With loose piece PRDs, a common assembly error is installing the gasket between the disk and the plug. Also if the assembly is installed in the scuba valve too tightly it will rupture prematurely, and if installed not tightly enough it will leak. The assembly should be installed with a very precise amount of force using a special tool known as a torque wrench, calibrated in a unit of measurement known as inch-pounds. The safety assembly should be installed using torque wrench at 100 to 120 inch-pounds.

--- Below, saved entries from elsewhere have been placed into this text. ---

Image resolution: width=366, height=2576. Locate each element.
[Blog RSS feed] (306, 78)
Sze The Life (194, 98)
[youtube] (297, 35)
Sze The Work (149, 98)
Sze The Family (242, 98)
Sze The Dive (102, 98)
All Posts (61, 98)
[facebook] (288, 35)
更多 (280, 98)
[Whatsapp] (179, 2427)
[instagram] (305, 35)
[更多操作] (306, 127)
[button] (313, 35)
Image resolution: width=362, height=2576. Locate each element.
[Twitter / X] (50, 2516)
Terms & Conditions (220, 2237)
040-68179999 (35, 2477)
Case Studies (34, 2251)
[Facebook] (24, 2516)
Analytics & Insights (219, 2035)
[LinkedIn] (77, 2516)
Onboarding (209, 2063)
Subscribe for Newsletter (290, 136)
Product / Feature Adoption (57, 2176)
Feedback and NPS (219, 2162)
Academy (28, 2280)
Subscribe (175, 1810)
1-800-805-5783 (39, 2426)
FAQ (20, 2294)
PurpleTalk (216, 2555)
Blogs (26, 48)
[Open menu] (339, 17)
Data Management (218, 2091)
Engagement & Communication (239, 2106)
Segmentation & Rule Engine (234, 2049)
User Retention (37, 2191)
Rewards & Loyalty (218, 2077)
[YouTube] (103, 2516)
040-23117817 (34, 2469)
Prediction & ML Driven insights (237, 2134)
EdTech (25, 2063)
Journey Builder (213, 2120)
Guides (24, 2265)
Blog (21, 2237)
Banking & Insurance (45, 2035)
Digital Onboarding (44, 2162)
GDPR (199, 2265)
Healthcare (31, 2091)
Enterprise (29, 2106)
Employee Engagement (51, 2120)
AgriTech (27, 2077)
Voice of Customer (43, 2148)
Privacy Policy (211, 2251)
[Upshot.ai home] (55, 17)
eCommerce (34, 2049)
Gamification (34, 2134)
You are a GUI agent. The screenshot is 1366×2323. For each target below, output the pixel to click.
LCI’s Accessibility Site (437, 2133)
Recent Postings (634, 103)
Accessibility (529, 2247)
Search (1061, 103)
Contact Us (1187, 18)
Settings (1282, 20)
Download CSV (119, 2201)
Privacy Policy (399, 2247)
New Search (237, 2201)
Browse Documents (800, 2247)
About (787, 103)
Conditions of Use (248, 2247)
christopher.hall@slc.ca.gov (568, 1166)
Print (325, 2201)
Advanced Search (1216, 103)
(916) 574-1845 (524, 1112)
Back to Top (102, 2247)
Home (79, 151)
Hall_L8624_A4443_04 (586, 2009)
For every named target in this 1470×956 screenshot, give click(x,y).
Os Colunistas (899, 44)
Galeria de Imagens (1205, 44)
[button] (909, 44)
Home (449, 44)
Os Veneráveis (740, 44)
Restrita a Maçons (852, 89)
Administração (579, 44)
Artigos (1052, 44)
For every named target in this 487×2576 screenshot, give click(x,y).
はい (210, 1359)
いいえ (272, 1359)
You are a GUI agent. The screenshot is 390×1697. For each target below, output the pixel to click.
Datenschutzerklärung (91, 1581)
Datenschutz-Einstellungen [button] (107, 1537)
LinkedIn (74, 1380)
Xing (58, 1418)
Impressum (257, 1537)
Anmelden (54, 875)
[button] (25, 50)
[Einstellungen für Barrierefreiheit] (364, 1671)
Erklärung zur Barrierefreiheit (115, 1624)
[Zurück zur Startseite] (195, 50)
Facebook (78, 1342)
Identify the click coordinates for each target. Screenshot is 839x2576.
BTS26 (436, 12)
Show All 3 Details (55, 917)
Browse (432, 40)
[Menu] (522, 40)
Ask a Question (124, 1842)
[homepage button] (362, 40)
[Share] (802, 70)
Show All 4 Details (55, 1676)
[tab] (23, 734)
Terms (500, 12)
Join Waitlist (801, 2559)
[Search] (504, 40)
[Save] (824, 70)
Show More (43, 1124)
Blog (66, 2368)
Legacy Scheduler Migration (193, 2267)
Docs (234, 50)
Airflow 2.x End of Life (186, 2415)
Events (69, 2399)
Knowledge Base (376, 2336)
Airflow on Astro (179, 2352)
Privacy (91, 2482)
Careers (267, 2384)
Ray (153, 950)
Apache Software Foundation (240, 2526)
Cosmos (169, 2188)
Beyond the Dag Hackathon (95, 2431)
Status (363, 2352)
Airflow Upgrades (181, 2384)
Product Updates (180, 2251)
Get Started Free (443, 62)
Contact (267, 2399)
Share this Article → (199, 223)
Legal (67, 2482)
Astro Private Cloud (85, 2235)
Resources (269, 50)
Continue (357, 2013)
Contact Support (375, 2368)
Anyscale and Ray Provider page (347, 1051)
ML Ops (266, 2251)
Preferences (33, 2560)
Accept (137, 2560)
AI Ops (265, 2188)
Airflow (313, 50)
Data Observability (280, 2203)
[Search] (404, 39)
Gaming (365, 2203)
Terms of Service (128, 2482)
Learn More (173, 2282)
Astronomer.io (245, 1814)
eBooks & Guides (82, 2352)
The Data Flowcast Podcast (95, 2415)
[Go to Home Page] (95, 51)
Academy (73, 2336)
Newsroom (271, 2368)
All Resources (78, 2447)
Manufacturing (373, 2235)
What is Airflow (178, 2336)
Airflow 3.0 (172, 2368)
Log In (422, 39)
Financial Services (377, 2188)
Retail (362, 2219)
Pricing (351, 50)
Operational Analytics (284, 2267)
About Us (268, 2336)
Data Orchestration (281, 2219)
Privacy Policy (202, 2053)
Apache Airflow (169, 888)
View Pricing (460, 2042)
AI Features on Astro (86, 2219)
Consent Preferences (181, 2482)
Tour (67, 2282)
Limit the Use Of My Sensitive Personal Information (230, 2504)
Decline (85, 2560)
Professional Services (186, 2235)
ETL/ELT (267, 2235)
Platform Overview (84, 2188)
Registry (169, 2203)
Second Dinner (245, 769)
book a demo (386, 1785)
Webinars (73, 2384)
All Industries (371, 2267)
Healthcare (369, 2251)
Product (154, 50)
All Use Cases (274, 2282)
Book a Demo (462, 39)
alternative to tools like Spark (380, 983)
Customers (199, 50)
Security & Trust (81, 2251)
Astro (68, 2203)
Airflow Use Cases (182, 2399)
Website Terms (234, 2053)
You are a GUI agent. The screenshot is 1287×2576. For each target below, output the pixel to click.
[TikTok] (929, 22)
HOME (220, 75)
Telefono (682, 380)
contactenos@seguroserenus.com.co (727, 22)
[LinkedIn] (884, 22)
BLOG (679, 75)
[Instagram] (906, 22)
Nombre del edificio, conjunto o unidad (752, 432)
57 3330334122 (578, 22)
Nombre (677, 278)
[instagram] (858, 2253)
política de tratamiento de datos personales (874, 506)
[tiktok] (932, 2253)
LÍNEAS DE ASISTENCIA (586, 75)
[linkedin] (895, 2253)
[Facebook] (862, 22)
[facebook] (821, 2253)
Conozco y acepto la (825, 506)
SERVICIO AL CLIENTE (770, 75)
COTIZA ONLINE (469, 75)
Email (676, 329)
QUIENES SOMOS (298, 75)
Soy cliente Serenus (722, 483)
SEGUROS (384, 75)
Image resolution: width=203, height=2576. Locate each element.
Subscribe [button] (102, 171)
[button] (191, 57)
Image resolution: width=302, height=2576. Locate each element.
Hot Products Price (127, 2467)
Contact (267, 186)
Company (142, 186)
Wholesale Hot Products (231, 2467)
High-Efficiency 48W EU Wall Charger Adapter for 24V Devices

In addition to ruptures due to being over tightened, if the burst disk is ever removed from the valve the disk and gasket must be discarded because reusing a disk will also cause it to rupture prematurely.

In practice, the presence of PRD's in scuba valves has proven to be problematic. Over time the thin metal disk can weaken or corrode due to exposure to moisture, causing it to fail and release prematurely. Sometimes a valve with burst disk intended for a low pressure cylinder is inadvertently installed in a high pressure cylinder. If the PRD does not fail immediately upon filling, the mismatched PRD is almost certain to eventually fail prematurely.

While the PRD is considered a safety device required by law on all pressure vessels in the US, the safety of PRDs on scuba valves is debatable. PRD failure typically occurs while the scuba cylinder is being filled, or often within a few minutes after being filled. The sudden and unexpected rupture of the PRD creates a powerful jet of high pressure gas which can propel the relatively small metal scuba cylinder like a rocket and cause it to careen about the immediate area with enormous force. PRDs could, in theory, fail during a dive, causing rapid loss of breathing gas for life support. For these reasons, Dive Gear Express recommends that the cylinder valve be overhauled and an appropriately matched new burst disk be installed by a qualified Valve Repair Technician whenever the cylinder is hydro tested (i.e., every five years) and annually if the cylinder is known to have been overfilled.